Screening of all donated blood has reduced the likelihood of contracting hepatitis B from a blood transfusion.
As an initial screen, blood donors are now required to fill out a questionnaire about their sexual and drug use activities. The blood of those who are in high-risk groups is not used. Also, serologic tests are used to screen collected blood for the hepatitis B virus.
Mandatory reporting of the disease allows state health care workers to track people who have been exposed and to immunize contacts that have not yet developed the disease. Formerly, hepatitis B vaccine was made from human blood products, so it was not received well by the public.
The new hepatitis B vaccine is entirely artificial, with no human products, and therefore cannot transmit either hepatitis B or the AIDS virus. The new vaccine is both safe and effective. Those receiving the vaccine require three vaccinations administered within a six month period to achieve full immunity. Vaccination of babies has become routine in pediatric care in the US.
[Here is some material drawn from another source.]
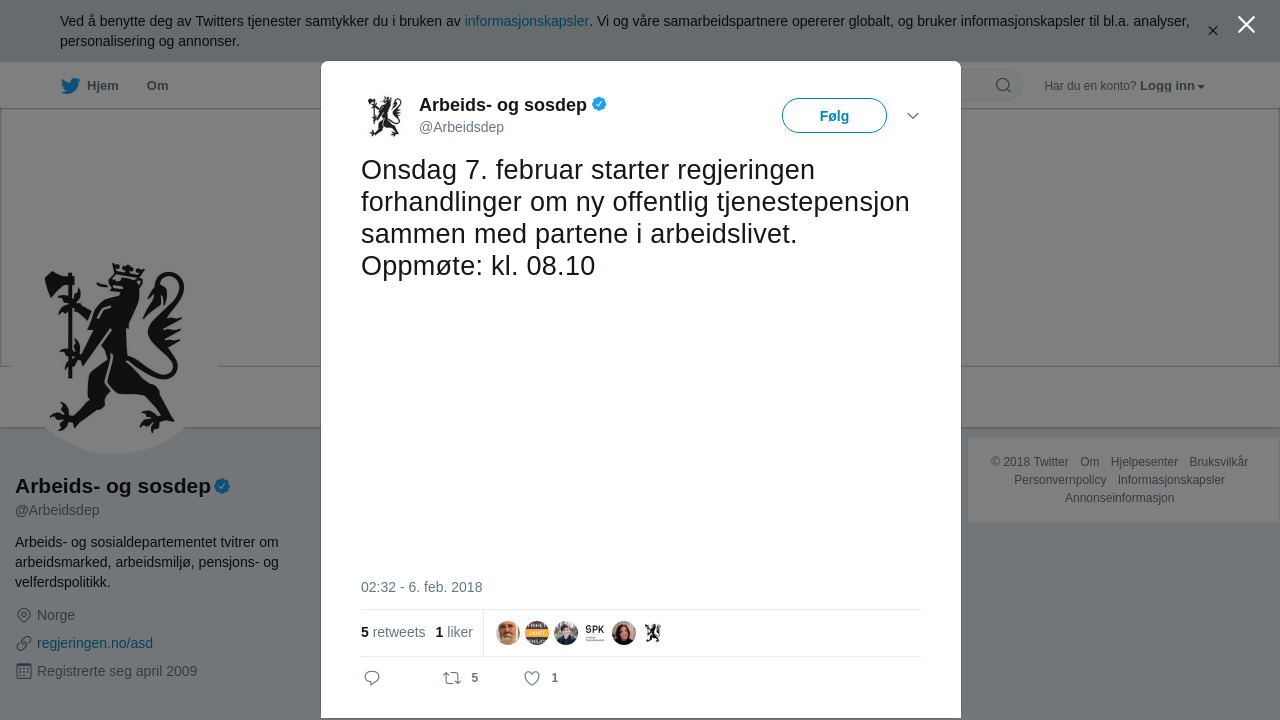Close the tweet overlay with large X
Sexual contact with a person who has acute or chronic hepatitis B should be avoided. Condoms, if used consistently and properly, may also reduce transmission through sexual contact. However, immunization provides the only definitive protection against the virus. Vaccination of those at high risk has been of only limited success. Therefore, the United States Public Health Service has recommended universal vaccination of all neonates and pre-pubertal teenagers.
Infants born of mothers who either currently have acute hepatitis B or who have had the infection receive a special immunization series to prevent viral transmission. This includes administering hepatitis B immune globulin and a hepatitis B immunization within 12 hours of birth.